Introduction. The adenosine A1 receptor (A1AR) represents a potential therapeutic target for a variety of central and peripheral disorders (Jacobson et al, 2006). There are now examples of diverse classes of ligands that interact with the A1AR by targeting the orthosteric site, a topographically distinct allosteric site, or concomitantly bridging both sites via a “bitopic” mechanism (May et al, 2008; Valant et al, 2012). Therapeutic applications targeting the A1AR would benefit immensely from the rational design of more potent, selective and efficacious A1AR ligands, however this approach requires greater structural knowledge of the A1AR orthosteric and allosteric binding sites.
Aim. To probe the key residues involved in conferring A1AR orthosteric, allosteric and bitopic ligand affinity, efficacy and allosteric cooperativity.
Methods. Homology modelling of the A1AR, based on the agonist-bound adenosine A2A receptor crystal structure, predicted key residues involved in allosteric and bitopic ligand binding. Individual alanine substitutions of the residues were introduced and each mutant was stably expressed in a FlpINCHO cell line. The influence of receptor mutations on orthosteric (NECA), allosteric (PD81723), and bitopic (VCP746) ligand affinity, efficacy and cooperativity was investigated using assays of radioligand binding and ERK1/2 phosphorylation.
Results. The extracellular mutations, T257A, H264A and E172A, significantly enhanced the affinity of VCP746 but decreased or had no effect on NECA affinity (n=4; p<0.05). Transmembrane mutations, V87A, Q92A, N184A, significantly decreased the positive cooperativity between NECA and PD81723 (n=4; p<0.05).

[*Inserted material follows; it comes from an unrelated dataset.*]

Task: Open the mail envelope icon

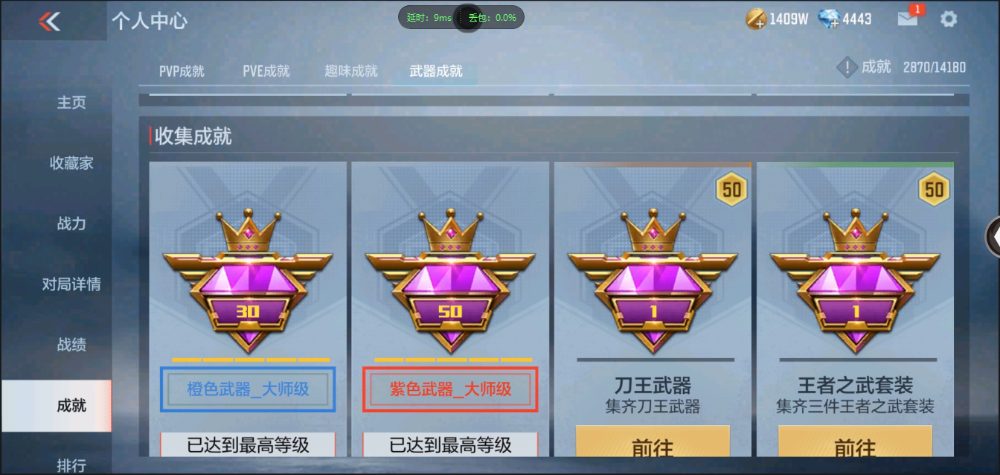Action: (x=908, y=18)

Discussion. T257, H264 and E172 likely form a hydrogen bond network between extracellular loops 2 and 3. Breaking this network may open up an extracellular cavity to facilitate VCP746 binding (see Figure). Residues involved in conferring allosteric cooperativity cluster around a region proximal to the orthosteric site. The novel structural knowledge gained from these studies will inform ongoing structure-activity studies and rational drug design efforts at this therapeutically relevant receptor family.